Pharmacokinetic data
- Bioavailability: 5% (oral)
- Metabolism: guanylate kinase (CMV UL97 gene product)
- Elimination half-life: 2.5–5 hours
- Excretion: Kidney

Identifiers
- IUPAC name 2-Amino-9-(1,3-dihydroxypropan-2-yloxymethyl)-3H-purin-6-one;
- CAS Number: 82410-32-0;
- PubChem CID: 3454;
- DrugBank: DB01004;
- ChemSpider: 3336;
- UNII: P9G3CKZ4P5;
- KEGG: D00333;
- ChEBI: CHEBI:465284;
- ChEMBL: ChEMBL182;
- CompTox Dashboard (EPA): DTXSID8041032 ;
- ECHA InfoCard: 100.155.403

Chemical and physical data
- Formula: C_{9}H_{13}N_{5}O_{4}
- Molar mass: 255.234 g·mol^{−1}
- 3D model (JSmol): Interactive image;
- Melting point: 250 °C (482 °F) (dec.)
- SMILES O=C2/N=C(\Nc1n(cnc12)COC(CO)CO)N;
- InChI InChI=1S/C9H13N5O4/c10-9-12-7-6(8(17)13-9)11-3-14(7)4-18-5(1-15)2-16/h3,5,15-16H,1-2,4H2,(H3,10,12,13,17); Key:IRSCQMHQWWYFCW-UHFFFAOYSA-N;

= Ganciclovir =

Chemical compound

Ganciclovir, sold under the brand name Cytovene among others, is an antiviral medication used to treat cytomegalovirus (CMV) infections.

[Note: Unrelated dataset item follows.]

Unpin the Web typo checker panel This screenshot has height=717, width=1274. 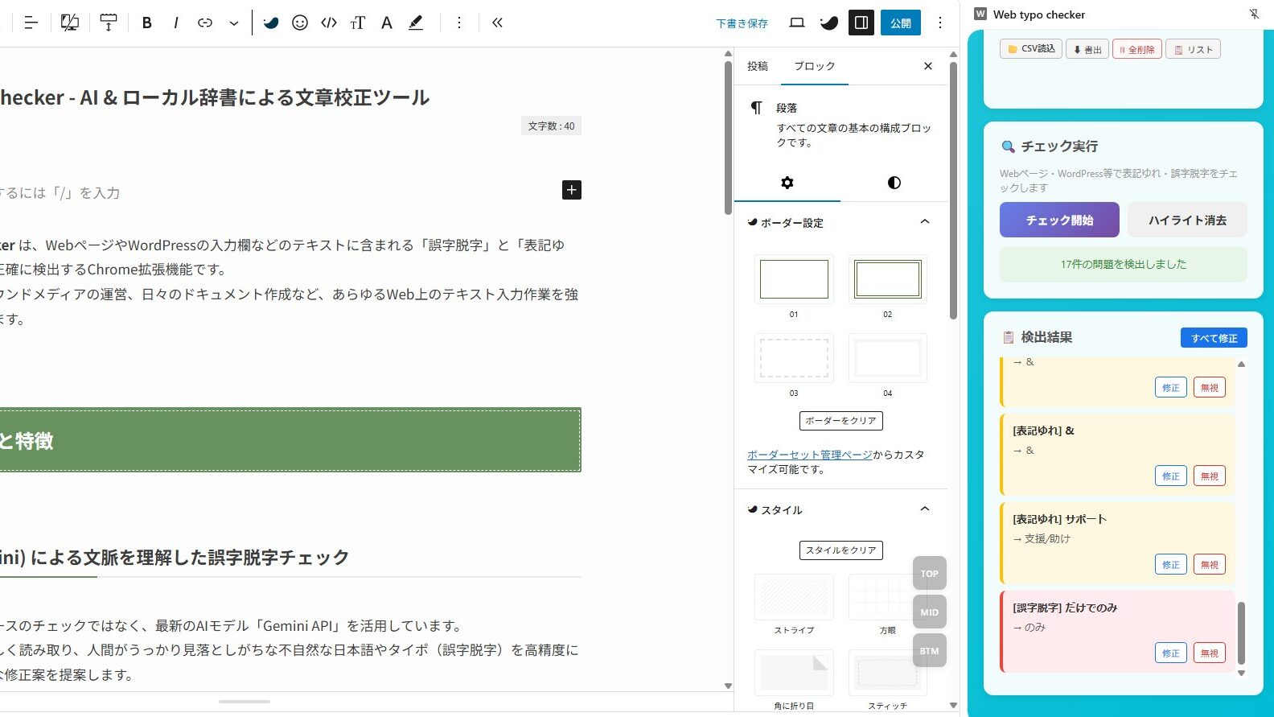(x=1254, y=14)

Ganciclovir was patented in 1980 and approved for medical use in 1988.

== Medical use ==
Ganciclovir is indicated for:
- Sight-threatening CMV retinitis in severely immunocompromised people
- CMV pneumonitis in bone marrow transplant recipients
- Prevention of CMV disease in bone marrow and solid organ transplant recipients
- Confirmed CMV retinitis in people with AIDS (intravitreal implant)

It is also used for acute CMV colitis in HIV/AIDS and CMV pneumonitis in immunosuppressed patients.

Ganciclovir has also been used with some success in treating Human herpesvirus 6 infections.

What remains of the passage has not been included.